If you have not had the pleasure of hearing her get to her website at http://www.diunna.com/ and get the full scoop on where she will be performing this season. And be sure to go to CD Baby or Amazon.com and get one of her CDs. If you like REAL Blues, this is IT!
This week Terry Mullins catches up with Diunna and asks her about her career in music and her soon to be released album.
Good Blues To You!
In This Issue
Terry Mullins has our feature interview with Diunna Greenleaf. James "Skyy Dobro" Walker reviews a new CD by Too Slim and the Taildraggers. Greg “Bluesdog” Szalony reviews a new CD by The Dave Hoffheimer Band. George "Blues Fin Tuna" Fish reviews a new CD by Big Apple Blues. John Mitchell reviews a new CD and a DVD by Lance Lopez. Steve Jones reviews the new Sam Henry CD. All this and MORE! SCROLL DOWN!!!
Featured Blues Story - Diunna Greenleaf Interview
Trying To Hold On.
Those words can be taken as ones of desperation, or they can be taken as ones of purpose.
With the first few months of 2011 taking from us irreplaceable bluesmen like Big Jack Johnson, Marvin Sease and Pinetop Perkins, Trying To Hold On seems like a natural response when things don’t seem so positive.
Just like many other blues fans stretched across the globe, the loss of those icons hit Diunna Greenleaf pretty hard.
But unlike many of those blues fans, Diunna Greenleaf was able to call those titans friends.
Even before Greenleaf and her band Blue Mercy burst upon the scene in a big way back in 2005 – winning the International Blues Challenge’s best band competition that year – rubbing elbows with and working side-by-side with a who’s-who of the blues had become the norm for the powerfully-moving vocalist from Houston, Texas.
Greenleaf has performed with Kenny Neal, Big Bill Morganfield, Keb Mo, Hubert Sumlin, and for 10 years she has been a featured vocalist with the Muddy Waters Legendry Band, a group that at one time or another boasted Bob Margolin on guitar, Calvin “Fuzz” Jones on bass, Willie “Big Eyes” Smith on drums, Carey Bell and James Cotton on harp and Pinetop Perkins on keyboards.
Greenleaf’s new project is certainly a very personal one, filled with the influences and encounters that have helped shape her life and are responsible for making her a worthy successor to the throne of the late, great Koko Taylor.
Filled not with a sense of finality, but rather with a sense of strength and resolve, Trying To Hold On is stocked with reasons to believe everything will turn out OK, despite how grey things can seem at times.
“We’ve been losing a lot of friends,” Greenleaf said. “And so the life-cycle has been doing its thing.
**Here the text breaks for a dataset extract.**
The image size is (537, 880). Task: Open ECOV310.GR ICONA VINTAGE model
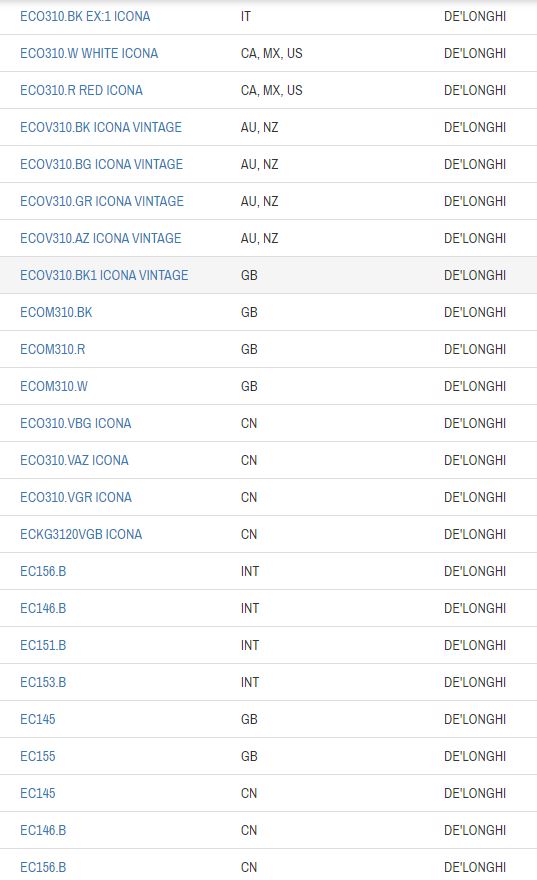click(102, 201)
And ironically, the name of my new CD that I’ve been working on is called Trying To Hold On. That speaks for the entire music community - and the blues community especially.”
In a twist of fate, Trying To Hold On was the working title given to Greenleaf’s new project over a year ago, but with the loss of Perkins, an artist that Greenleaf called a dear friend, that title seems to eerily hit the mark early in 2011.
“A little over a year ago, that was not going to be the title of the CD – it was going to be based on another song I wrote for the disc,” she said.
The majority of the tracks on Trying to Hold On are originals written by Greenleaf, material that other artists have been clamoring to record for some time now.
“Friends of mine have wanted to record some of these songs, or for me to sell them some of these songs, for a while now,” she said. “But I always said I don’t want to sell any song that I’ve not already recorded myself. That may change later on, but that’s how I feel right now.”
Credit old chum Anson Funderburgh for coming up with a best-of-both-worlds solution to that dilemma.
“He said, ‘Since so many of us want your songs, why don’t you make them duets, or something like that, with us?’ So the songs on here are songs that I wrote and that my friends play and sing on,” she said.
Fitting then, that the disc is billed as “Diunna Greenleaf and Friends.”
The song that Funderburgh lays down his trademark guitar on was originally slated to feature Greenleaf, Funderburgh and long-time front-man and harp player for Funderburgh’s group The Rockets, the late, great Sam Myers.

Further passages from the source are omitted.